Key modules for experiment handling
- 8 minsKey modules for experiment handling
Each new experiment framework constructed requires a few basics:
- Config management and documentation
- stdout saving
- Source code saving
Below is an example for a main()
function with all the above taken care of using functions implemented in acv_utils
(but also display their full implementation here).
After the example, the sections describe each of the parts in full including implementation.
[TOC]
Example: main()
function
from acvutils.logging.copy_source_files import copy_source_files
from acvutils.logging.stdout_logger import StdoutLogger
from os.path import join as pjoin
from acvutils.yacs import yaml_utils
from config.default_config import get_cfg_defaults
def main(argv):
# Get cfg_path from argparse and load default config from default_config
parser = argparse.ArgumentParser()
parser.add_argument('--cfg_path', type=str, required=True, help='path to config file')
args = parser.parse_args(argv)
config = get_cfg_defaults()
# In a config path is passed, run over default config
if args.cfg_path != '':
yaml_utils.load_from_yaml(args.cfg_path, config)
# Set exp_dir according to the config_path (same name as config path removing '_cfg')
config.PATHS.EXP_NAME = args.cfg_path.split('/')[-1].split('.')[0].replace('_cfg', '')
config.PATHS.EXP_DIR = pjoin(config.PATHS.RESULTS_DIR, config.PATHS.EXP_NAME)
# Save stdout, sourcefiles and config.
sys.stdout = StdoutLogger(config.PATHS.EXP_DIR)
copy_source_files(config.PATHS.EXP_DIR)
yaml_utils.save_full_config(config, pjoin(config.PATHS.EXP_DIR, 'exp_cfg.yaml'))

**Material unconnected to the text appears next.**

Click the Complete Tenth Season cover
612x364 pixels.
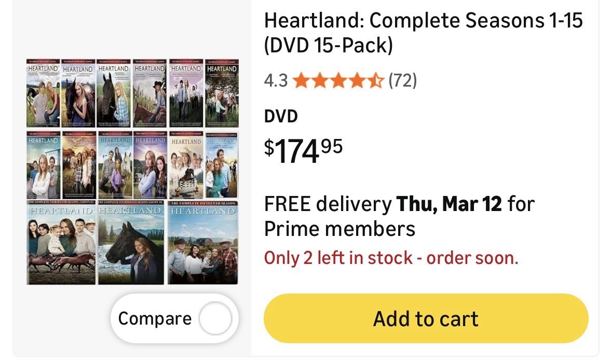click(x=149, y=166)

# Do whatever you came here to do, in this case, train.
trainer = Trainer(config)
trainer.train()
if __name__ == "__main__":
main(sys.argv[1:])
What you will need
Clone acv_utils
:
git clone git@gitlab-srv:SOC_CV_Algorithms/acv-utils.git
Install it:
pip install -e /path/to/where/acv_utils/is/acv_utils/.
Install yacs
and mpi4py
:
pip install yacs mpi4py
Save all Source code
HowToUse
To document all source files, in main()
, use:
from acvutils.logging.copy_source_files import copy_source_files
copy_source_files(exp_dir)
To copy all python files to a directory called sources
in exp_dir
.
Definition
copy_source_files
looks for all python files in the CWD and copies them so \sources
dir in the experiment dir, the definition:
import os
from shutil import copyfile
from pathlib import Path
def copy_source_files(exp_path):
path_to_save_dir = pjoin(exp_path ,'sourcecode')
sourece_files_dir = os.getcwd()
os.makedirs(path_to_save_dir, exist_ok=True)
py_files_paths = [str(path) for path in Path(sourece_files_dir).rglob('*.py') if not str(path).startswith('__init__.py')]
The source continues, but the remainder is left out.